= WHAT THE TASK REQUIRES =
Beneath this line are entries. Copy the range from the line with "At what coordinates" to the line with "Screen dimensions: 1418x600", ends included, exactly; leave pictures out.

■ ■ ■ ■ ■ ■ ■

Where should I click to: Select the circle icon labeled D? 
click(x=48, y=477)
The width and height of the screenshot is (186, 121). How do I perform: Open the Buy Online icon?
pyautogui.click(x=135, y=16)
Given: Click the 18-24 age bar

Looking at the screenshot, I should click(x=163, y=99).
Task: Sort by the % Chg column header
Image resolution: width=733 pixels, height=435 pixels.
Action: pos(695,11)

■ ■ ■ ■ ■ ■ ■

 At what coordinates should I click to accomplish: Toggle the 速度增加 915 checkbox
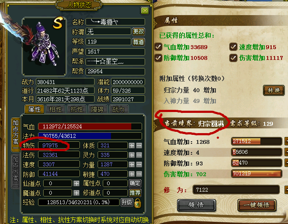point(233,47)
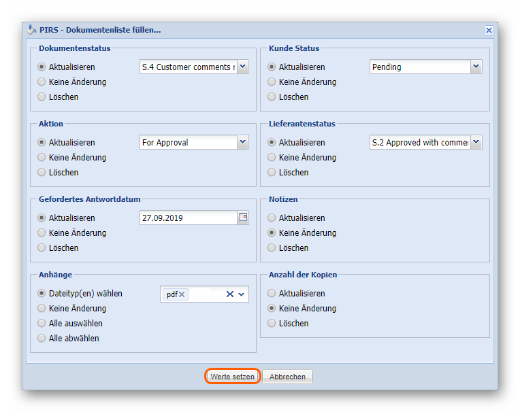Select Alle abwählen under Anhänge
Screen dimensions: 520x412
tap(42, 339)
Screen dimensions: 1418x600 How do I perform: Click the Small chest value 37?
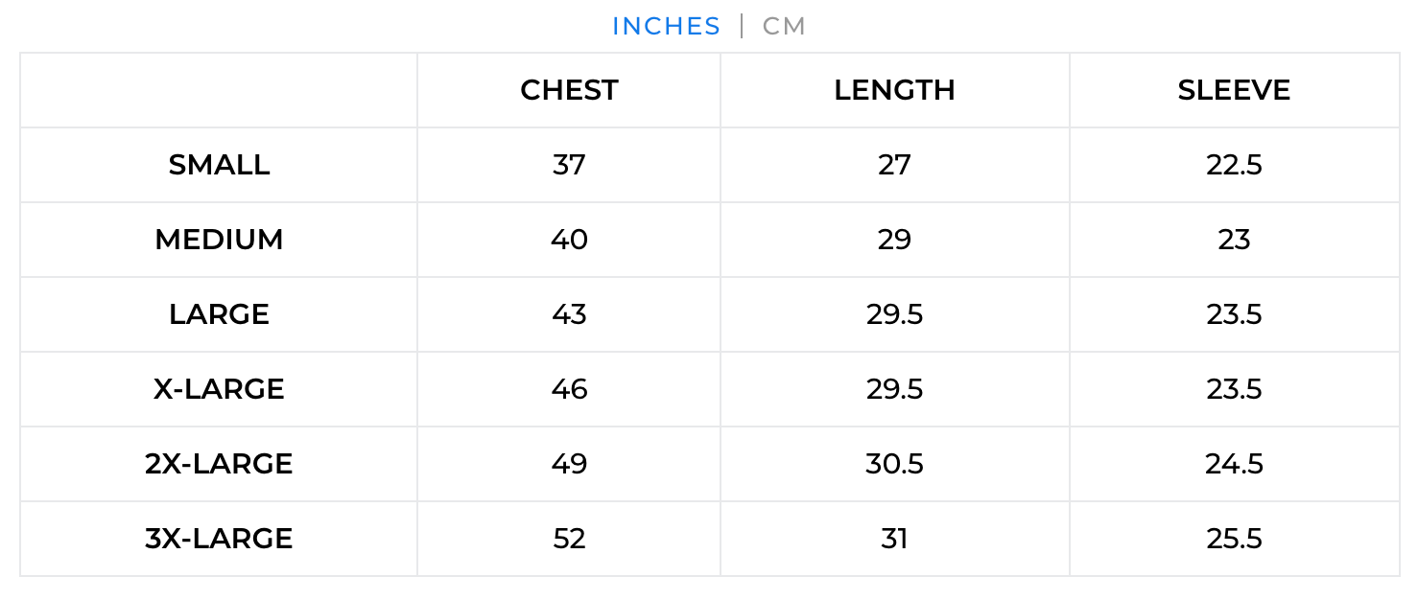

■ ■ ■ ■ ■ ■ ■

= THE COMPLETED TASK =
 At what coordinates should I click to accomplish: Toggle the 速度增加 915 checkbox
point(233,47)
Select Alle abwählen under Anhänge
Screen dimensions: 520x412
tap(42, 339)
Screen dimensions: 1418x600 How do I perform: Click the Small chest value 37?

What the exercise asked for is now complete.